- Task details
In the listing, switch "Enable" to "Activate" in the lines starting with the line that contains "Task: Enable the Auto Update checkbox" and going on through the line that contains "Action: point(370,206)". Write only those lines out again with nothing else changed, and leave the pictures out.

— start of Records supplied —

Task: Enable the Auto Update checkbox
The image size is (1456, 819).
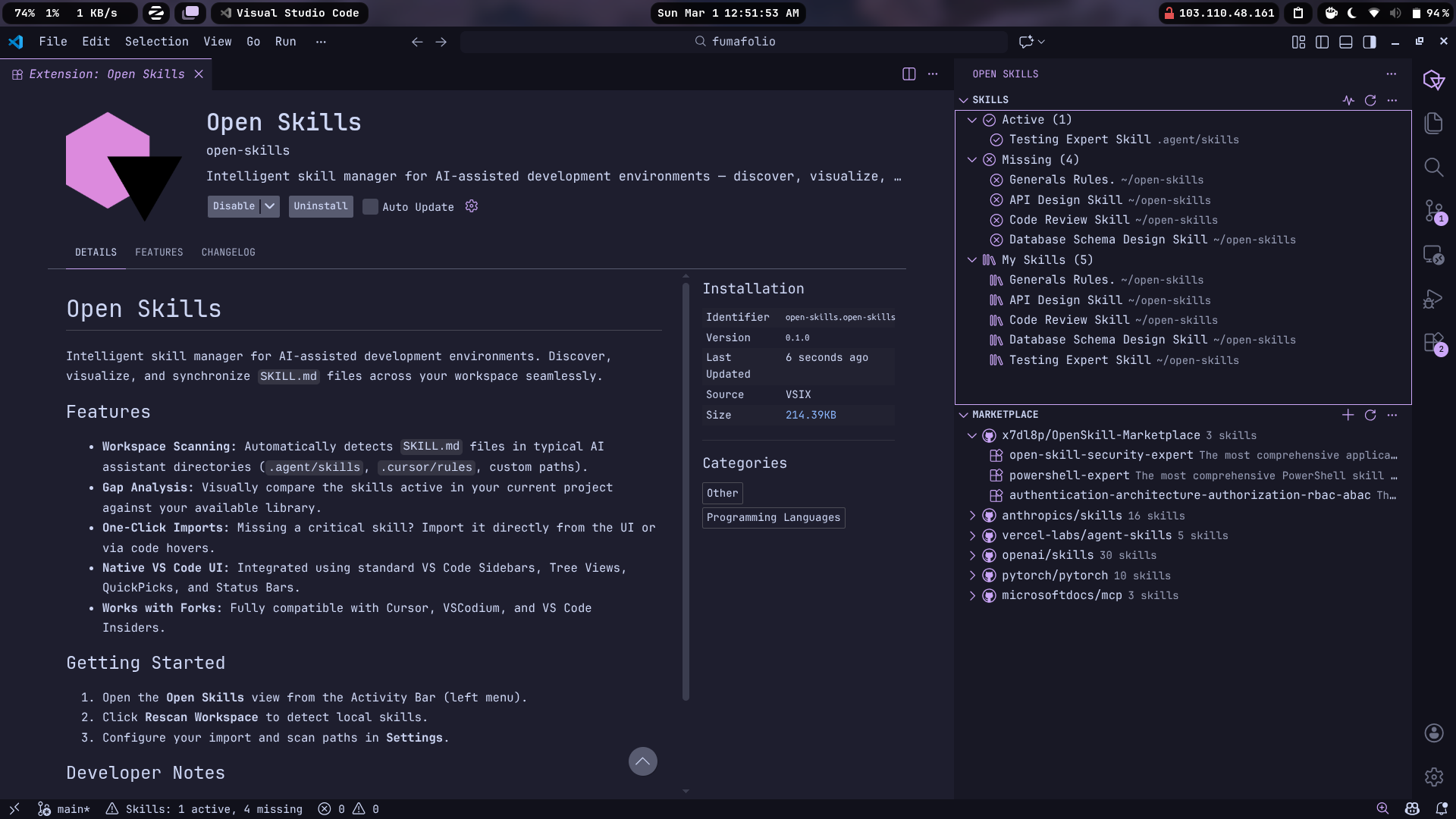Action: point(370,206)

— end of Records supplied —
— start of Records supplied —

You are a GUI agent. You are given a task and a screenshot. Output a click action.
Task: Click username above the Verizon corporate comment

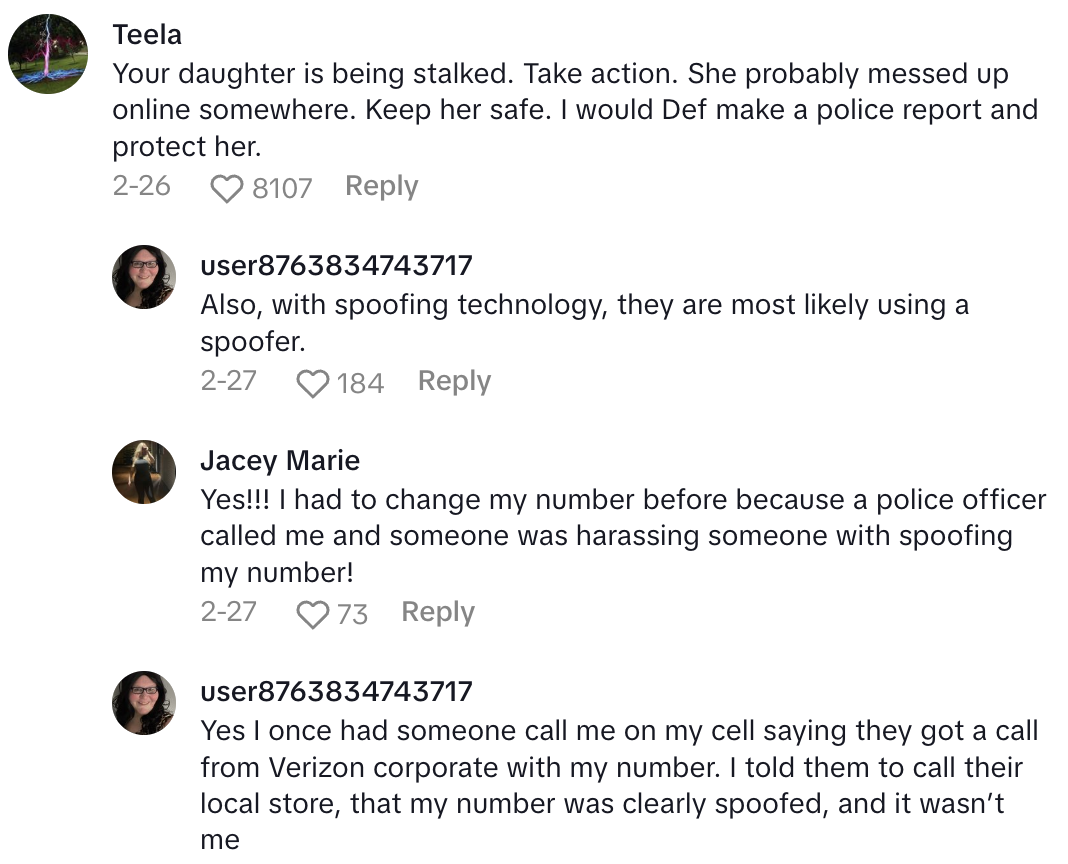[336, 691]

— end of Records supplied —

- Answer for this exercise
Task: Activate the Auto Update checkbox
The image size is (1456, 819).
Action: point(370,206)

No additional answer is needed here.